Φ-value analysis: Kinetics is unique in probing the nature of the transition of a reaction. Coupled with mutational studies, it has proven an invaluable tool to study the folding of proteins (cf. our other areas of research). We have already applied the framework of Φ-value analysis to coupled folding and binding reactions, allowing us to probe critical inter-protein contacts formed at the transition state of the reaction leading to the bound complex. We applied this strategy to both the spectrin tetramerisation3 domain and the PUMA/Mcl-1 system6 and are currently investigating the interaction between pKID/KIX.

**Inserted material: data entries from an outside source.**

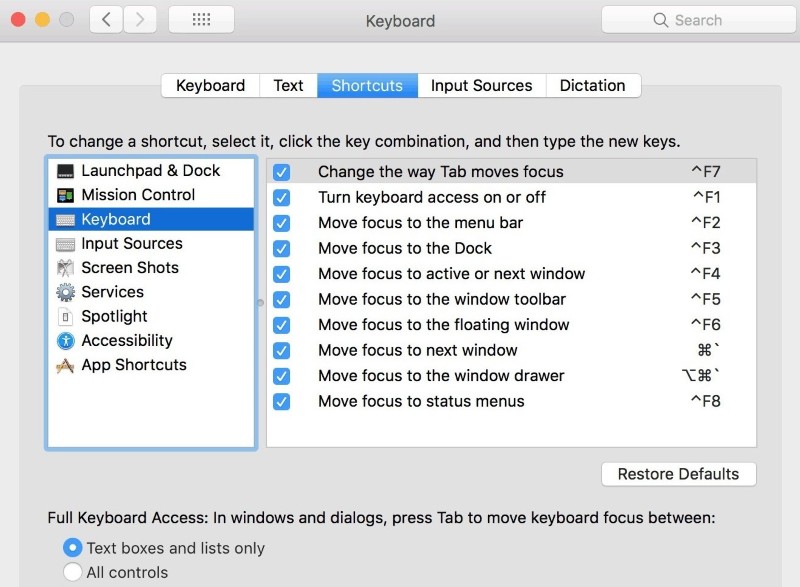Open the Dictation tab
The image size is (800, 587).
pyautogui.click(x=593, y=85)
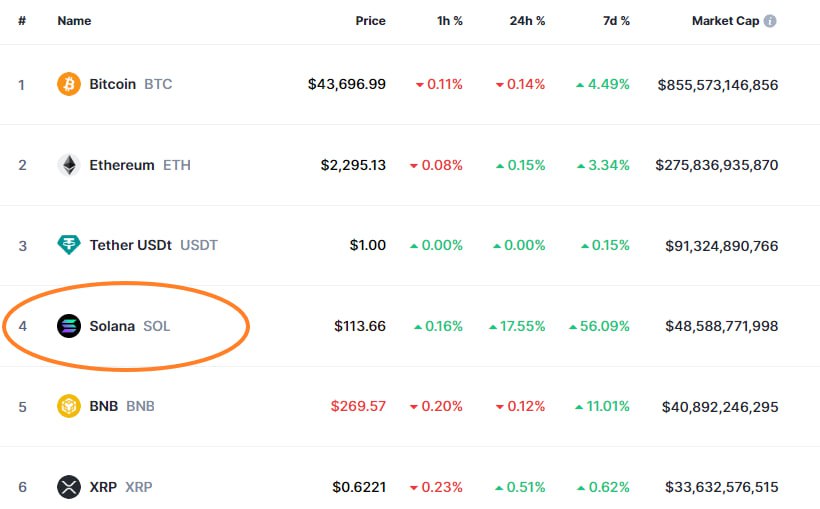Click the Tether USDt logo icon
The height and width of the screenshot is (509, 820).
pyautogui.click(x=69, y=245)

Allostery: The KIX domain of CBP (CREB Binding Protein) is a transcriptional co-activator known to bind various IDPs at two binding sites. How does the interaction of one partner with KIX influence subsequent binding at distal sites in the context of IDP coupled folding and binding? It was found that the allosteric communication between sites, leading to tighter binding of the second partner, resulted mostly from changes in the dissociation rate constants7.

 

References

  1. Shammas, S. L., Crabtree, M. D., Dahal, L., Wicky, B. I. M., Clarke, J. (2016). J. Biol. Chem. (­in press).
  2. Shammas, S. L., Travis, A. J., Clarke, J. (2013), J. Phys. Chem B117, 13346–56.
  3. Shammas, S. L., Rogers, J. M., Hill, S. A., Clarke, J. (2012), Biophys. J.103, 2203–14.
  4. Rogers, J. M., Steward, A., Clarke, J. (2013), J. Am. Chem. Soc.135, 1415–1422.
  5. Rogers, J. M., Wong, C. T., Clarke, J. (2014). J. Am. Chem. Soc.136, 5197–5200.
  6. Rogers, J. M., Oleinikovas, V., Shammas, S. L., Wong, C. T., De Sancho, D., Baker, C. M., Clarke, J. (2014), Proc. Natl. Acad. Sci. USA111, 15420–5.
  7. Shammas, S. L., Travis, A. J., Clarke, J. (2014). Proc. Natl. Acad. Sci. USA111, 12055–60.